Thanks for your comments!  To answer some of your points:

>- Why allow only one "lambda" argument? Why not have "binder
>  x1,...,xn", when F takes n arguments?

I couldn't think of a good example where this would be
benificial.  Also, each xi should go with an "at ..."
parameter, and I thought it would become clumsy.

I tried to keep the proposal simple.  For instance, I could
also have allowed for a "P[...]" parameter, for instance for
the sum over primes example.  But I thought this would be
good enough, as I could do the example without it, and so I
left it out.

>- It seems to me, that you do not give the full semantics of
>  the construct,

Surprisingly I hadn't given this any thought: I had only
thought about the syntactical aspects.

But I think that one way to "model" this is by saying that it
introduces a new function symbol for every different instance
of the binder.  So for instance with sum binder, you should
imagine that there is a separate symbol "sum_f" for every f().

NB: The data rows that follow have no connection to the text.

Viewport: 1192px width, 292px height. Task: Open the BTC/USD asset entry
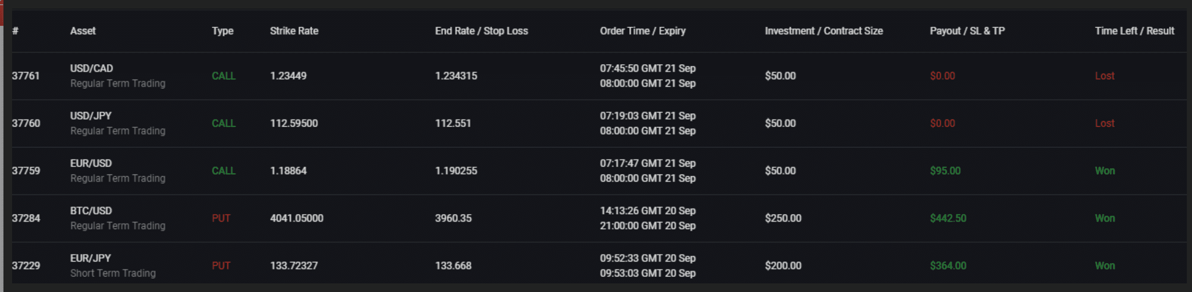coord(91,211)
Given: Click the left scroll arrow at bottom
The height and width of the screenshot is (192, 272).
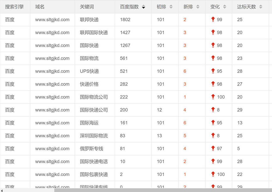Looking at the screenshot, I should [2, 190].
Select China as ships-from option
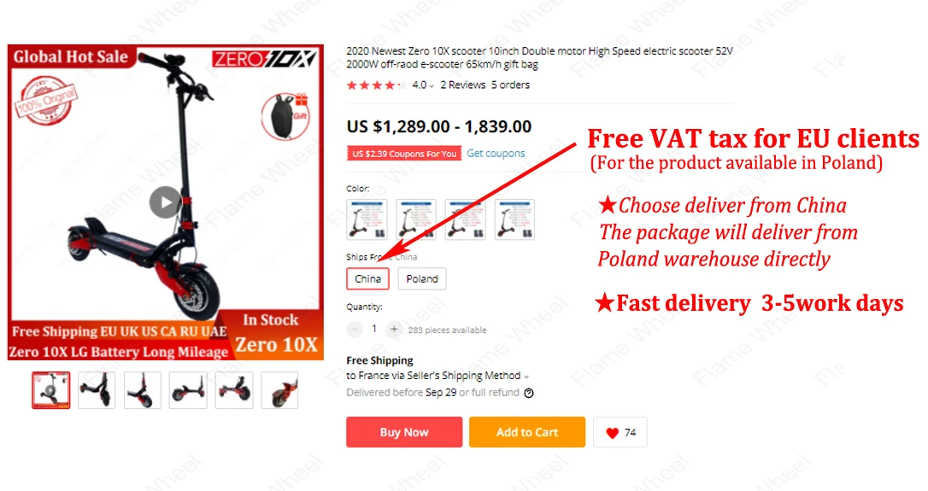Screen dimensions: 928x491 click(367, 278)
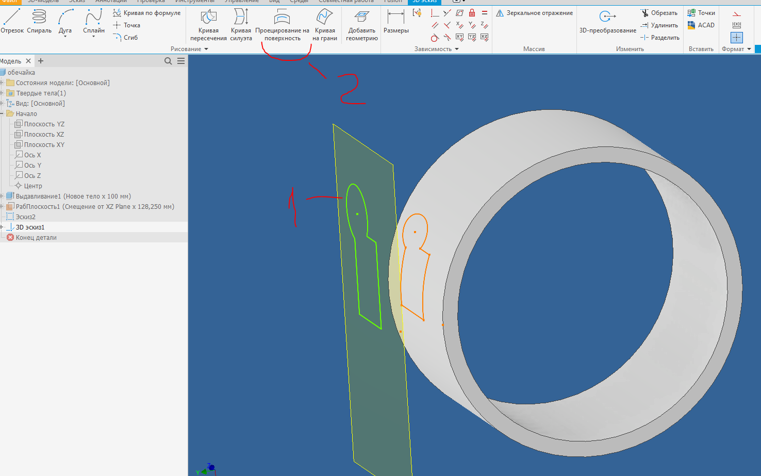Select the Размеры dimension tool
Viewport: 761px width, 476px height.
coord(396,21)
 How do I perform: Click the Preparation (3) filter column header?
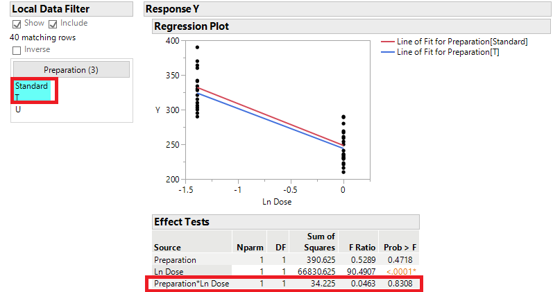click(x=71, y=69)
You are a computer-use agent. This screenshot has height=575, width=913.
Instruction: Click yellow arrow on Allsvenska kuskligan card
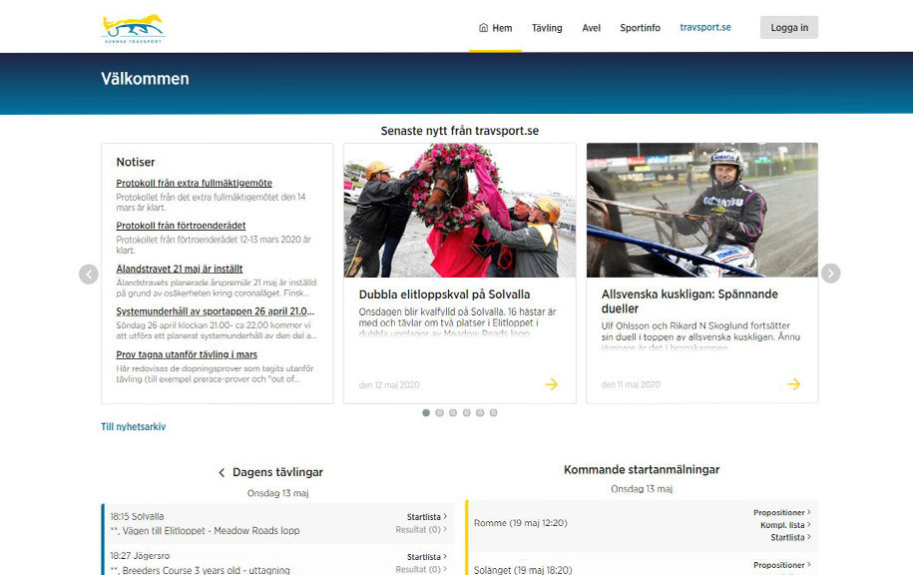(794, 384)
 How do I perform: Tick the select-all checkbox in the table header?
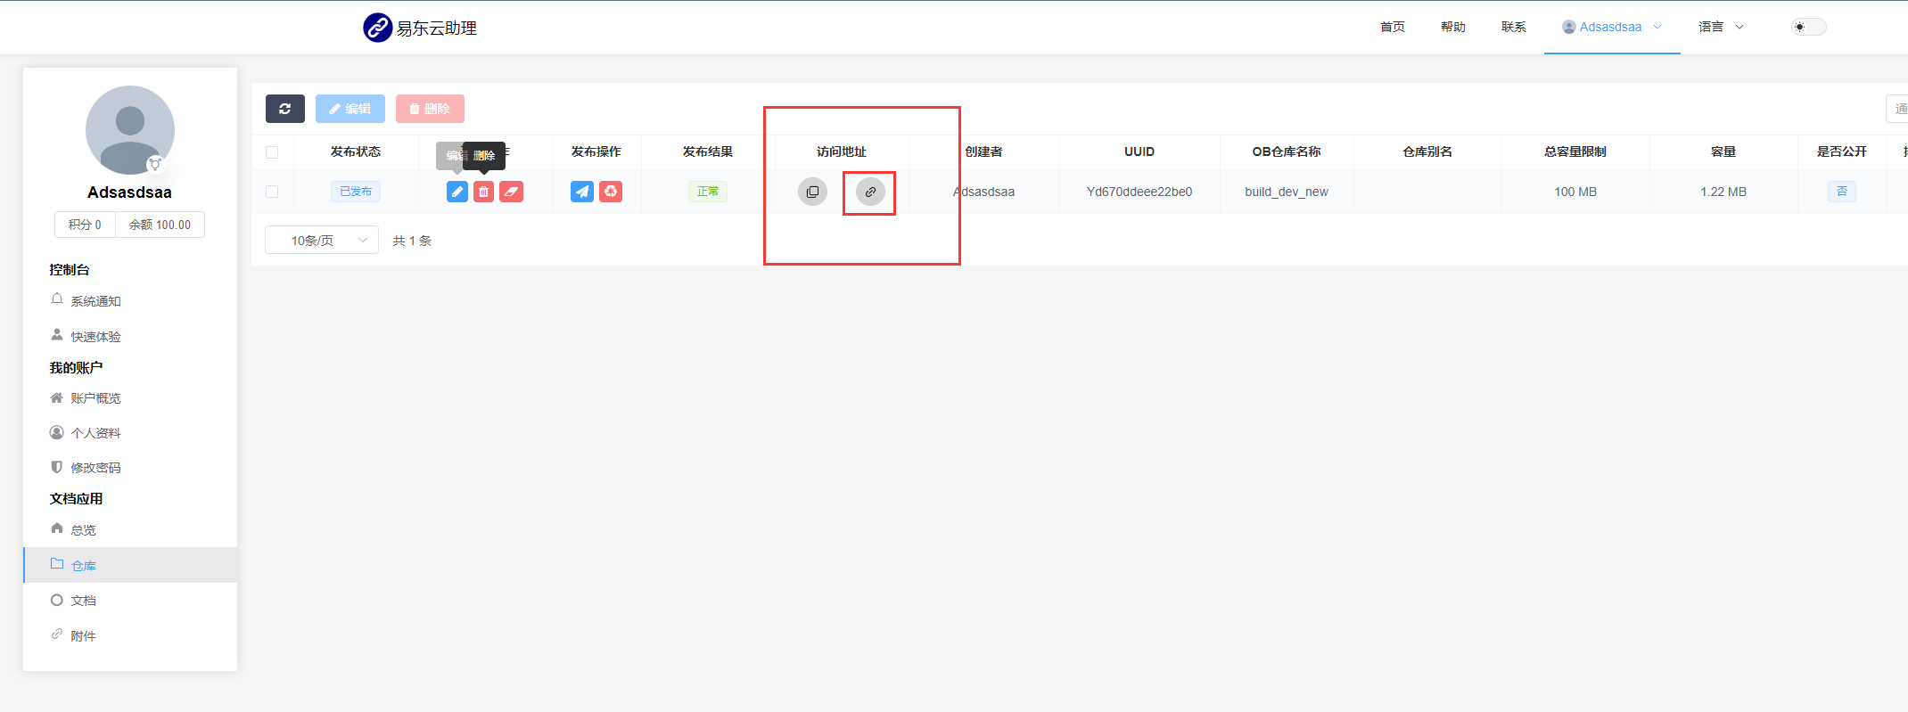coord(272,152)
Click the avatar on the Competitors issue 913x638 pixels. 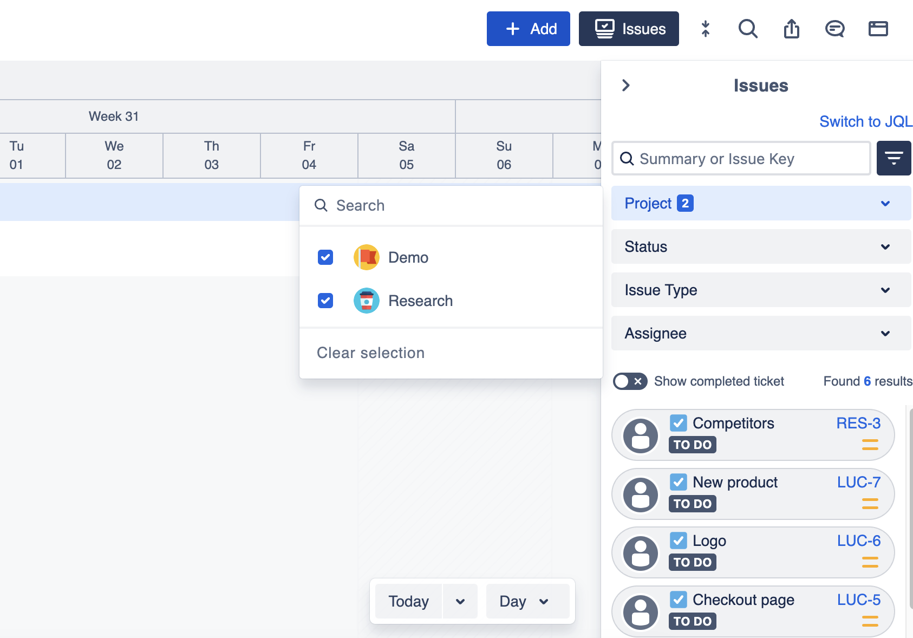tap(641, 435)
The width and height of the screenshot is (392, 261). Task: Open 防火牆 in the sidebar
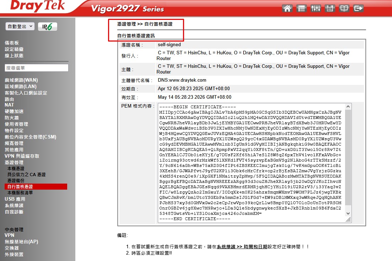[12, 118]
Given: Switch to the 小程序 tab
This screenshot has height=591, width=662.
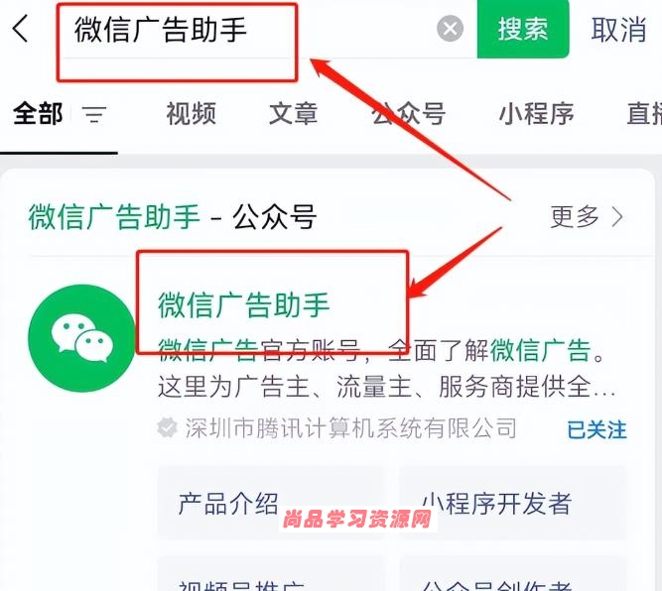Looking at the screenshot, I should pos(536,113).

It's similar to the schemes: there if a scheme takes a
parameter f() I don't imagine the thing to quantify over
those f()'s, because it wouldn't denote anything in the set
theory.  Instead I always think about it as a uniform way to
prove a whole collection of theorems.

So how do you treat schemes in your first order translation?

>- Are binder terms allowed to match scheme-like functor
>  specifications?  I.e., does "sum i at x of F(i)" match
>  "G(natural number) -> complex number"?  So "sum i at n of
>  (sum k at i*n of F(k,i))" is possible?

Yes, that's the idea.

>  if we allow binders for predicates too, e.g. 

I thought about this, but I don't see the use of this,
really.  Do you have a good example from mathematical
practice?

>  Maybe the "lambda" could be just a very simple syntactic
>  sugar, like:  "lambda x of x^2 + 1 [qua Function of
>  REAL,REAL]" which actually just expands to that Fraenkel
>  and gives the system the hint for the preferred typing.
>
>  Once we have "lambda" working, there is not much need for
>  other binders:
>  (integral lambda y of y to_power n).x = (x to_power (n + 1))/(n + 1)
>  (Partial_Sums lambda y of y).n = n*(n + 1)/2
>  lim(lambda y of y^2, a) = a^2
>  etc.

I'd much rather write "sum i at 1,n of f(i)" than "(sum
lambda i of f(i)).[1,n]".  Especially the "lambda" is ugly.
So if you would implement this approach I'd much prefer to
have a symbol for the lambda (maybe "\" after all? then it
the example would become "(sum \i of f(i)).[1,n]"), instead
of a keyword.

>  Obviously, this approach is weaker than your suggestion,
>  because it requires the lambda function to be a set, but
>  (except from weird individuals writing strange
>  set-theoretical stuff :-) this should not hurt much.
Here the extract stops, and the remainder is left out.